Abstract

Cannabinoids for Epilepsy.
Gloss D, Vickrey B. Cochrane Database of Systematic Reviews. 2012; Issue 6. Art. No.: CD009270. doi: 10.1002/14651858.CD009270.pub.2.
BACKGROUND: Marijuana appears to have anti-epileptic effects in animals. It is not currently known if it is effective in patients with epilepsy. Some states in the United States of America have explicitly approved its use for epilepsy. OBJECTIVES: To assess the efficacy of marijuana, or one of marijuana's constituents in the treatment of people with epilepsy. SEARCH METHODS: We searched the Cochrane Epilepsy Group Specialized Register (May 15, 2012), the Cochrane Central Register of Controlled Trials (CENTRAL issue 4 of 12, The Cochrane Library 2012),MEDLINE (PubMed, searched on May 15, 2012), ISI Web of Knowledge
(May 15, 2012), CINAHL (EBSCOhost, May 15, 2012), and ClinicalTrials.gov (May 15, 2012). In addition, we included studies we personally knew about that were not found by the searches, as well as references in the identified studies. SELECTION CRITERIA: Randomized controlled trials (RCTs), whether blinded or not. DATA COLLECTION AND ANALYSIS: Two authors independently selected trials for inclusion and extracted data. The primary outcome investigated was seizure freedom at one year or more, or three times the longest interseizure interval. Secondary outcomes included: responder rate at six months or more, objective quality of life data, and adverse events. MAIN RESULTS: We found four randomized reports which included a total of 48 patients, each of which used cannabidiol as the treatment agent. One report was an abstract, and another was a letter to the editor. Anti-epileptic drugs were continued in all. Details of randomisation were not included in any study. There was no investigation of whether control and treatment groups were the same or different. All the reports were low quality. The four reports only answered the secondary outcome about adverse effects. None of the patients in the treatment groups suffered adverse effects. AUTHORS’ CONCLUSIONS: No reliable conclusions can be drawn at present regarding the efficacy of cannabinoids as a treatment for epilepsy. The dose of 200 to 300 mg daily of cannabidiol was safely administered to small numbers of patients, for generally short periods of time, and so the safety of long term cannabidiol treatment cannot be reliably assessed.
Commentary
Most practitioners who treat epilepsy will encounter patients using marijuana (Cannabis sativa) as alternative therapy. Anecdotal evidence of its efficacy against seizures is common—in one study of an epilepsy center, 21% admitted using marijuana in the prior year, with the majority of these individuals feeling that it benefited seizure control (1). However, other patients may report marijuana as a possible seizure precipitant (2). This issue is particularly relevant to today's clinical practice because 18 U.S. states and the District of Columbia have medical marijuana laws or policies, as do Canada, the Netherlands, and Israel. What is the actual evidence that marijuana or its component substances can prevent seizures?

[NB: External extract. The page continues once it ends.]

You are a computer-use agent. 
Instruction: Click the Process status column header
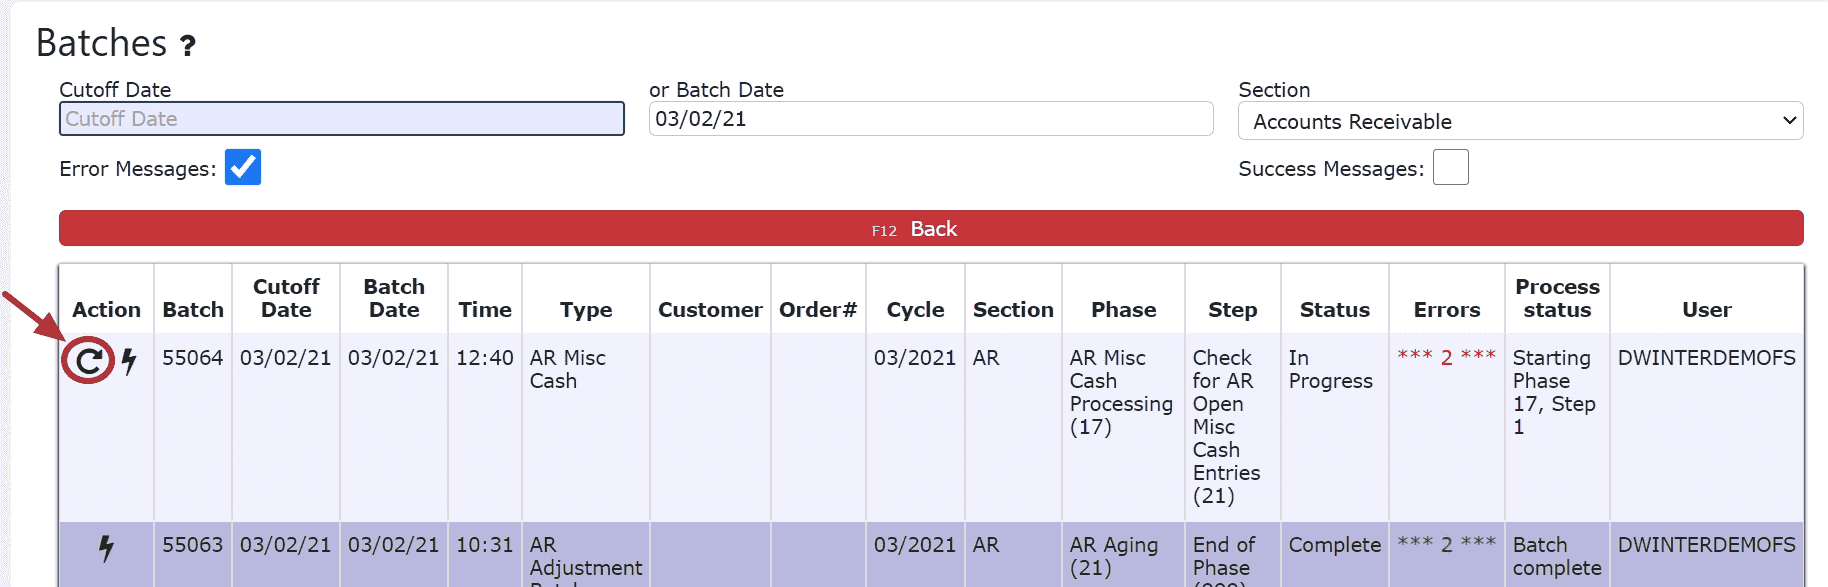pyautogui.click(x=1557, y=298)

Marijuana contains more than 500 chemical compounds (cannabinoids), including tetrahydrocannabinol (TCH), felt primarily responsible for its psychoactive effects (3). THC and other cannabinoids have been demonstrated to have some antiseizure effects in animal models (4, 5), with one mechanism felt to be NMDA-receptor blockade (6). However, low-dose THC infusion has been shown to induce seizures in one strain of rabbits (7). Indirect evidence for the benefit of marijuana itself for human seizures comes from a study demonstrating that marijuana use was less common in patients admitted to an urban hospital for new onset seizures, than it was in a control group of patients admitted for other reasons (8).

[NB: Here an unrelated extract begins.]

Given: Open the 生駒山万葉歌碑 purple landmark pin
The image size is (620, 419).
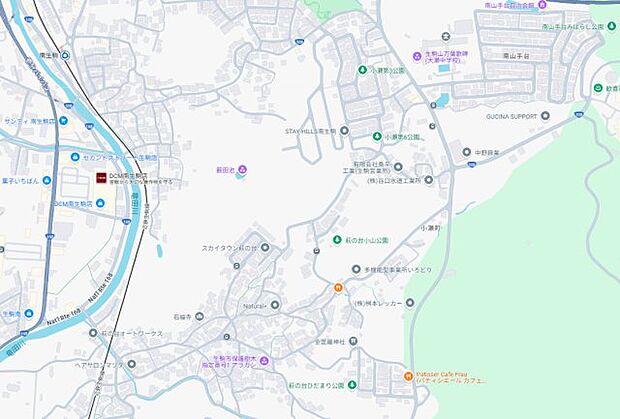Looking at the screenshot, I should [418, 56].
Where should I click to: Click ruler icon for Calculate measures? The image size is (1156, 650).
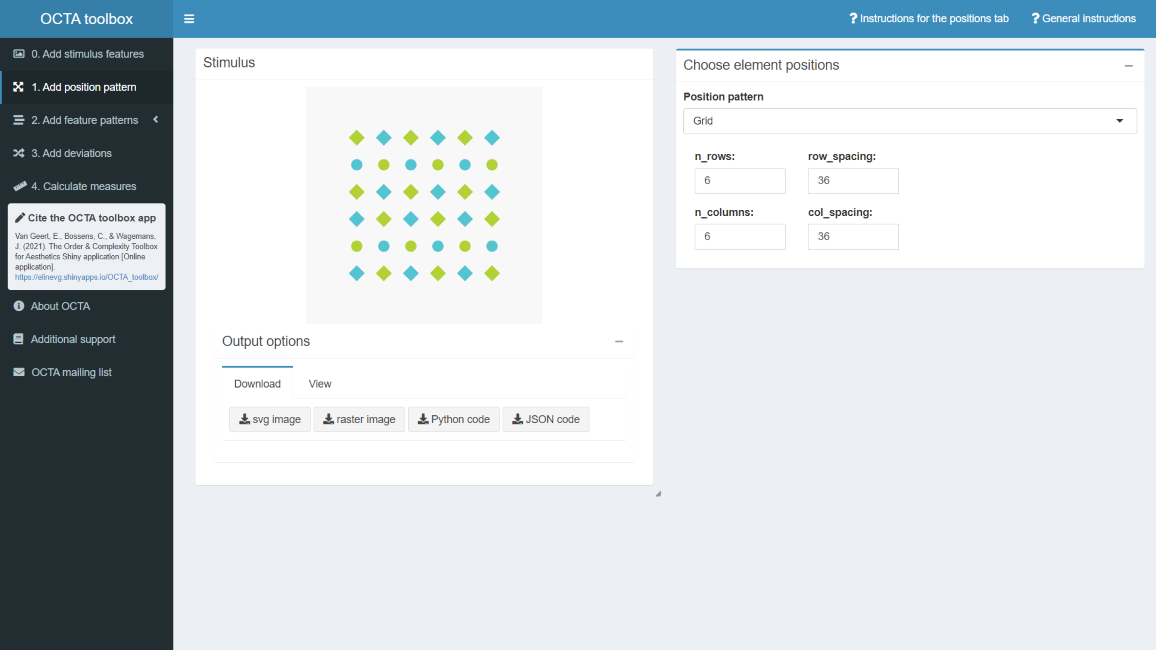click(18, 186)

This Cochrane review searched for direct evidence that cannabinoids can prevent human seizures in studies using the only acceptable standard, the randomized controlled trial. By dint of great effort, they identified four studies, with a total of 48 patients randomized to placebo or to 200–300 mg of cannabidiol per day. This particular cannabinoid has few psychotropic effects and is not a controlled substance. Overall, these studies demonstrate the short-term tolerability of this treatment, with the only noted adverse effect being drowsiness in one study. Except for one study that reported two of four treated patients becoming seizure free for 3 months, the studies either reported no benefit, or the effect was not clearly stated. Methods of randomization or determining outcome were inadequate or not clearly detailed.
Marijuana itself has major shortcomings as an epilepsy treatment. Its psychotropic action can only be regarded as an adverse effect. It is a biological product containing multiple compounds with unclear, possible, anti- or pro-convulsant effects, delivered in varying amounts from dose to dose. Long-term safety has not been adequately investigated. In the United States, it is illegal under federal law. Evidence for efficacy in treating seizures does not meet the necessary standard to recommend it to patients.
However, new treatments for epilepsy are sorely needed. Cannabidiol or other individual cannabinoids with minimal adverse effects could be extracted and given in precise doses in rigorously designed, blinded, randomized clinical trials to test efficacy and safety. This is a reasonable route for development of new antiepileptic drugs.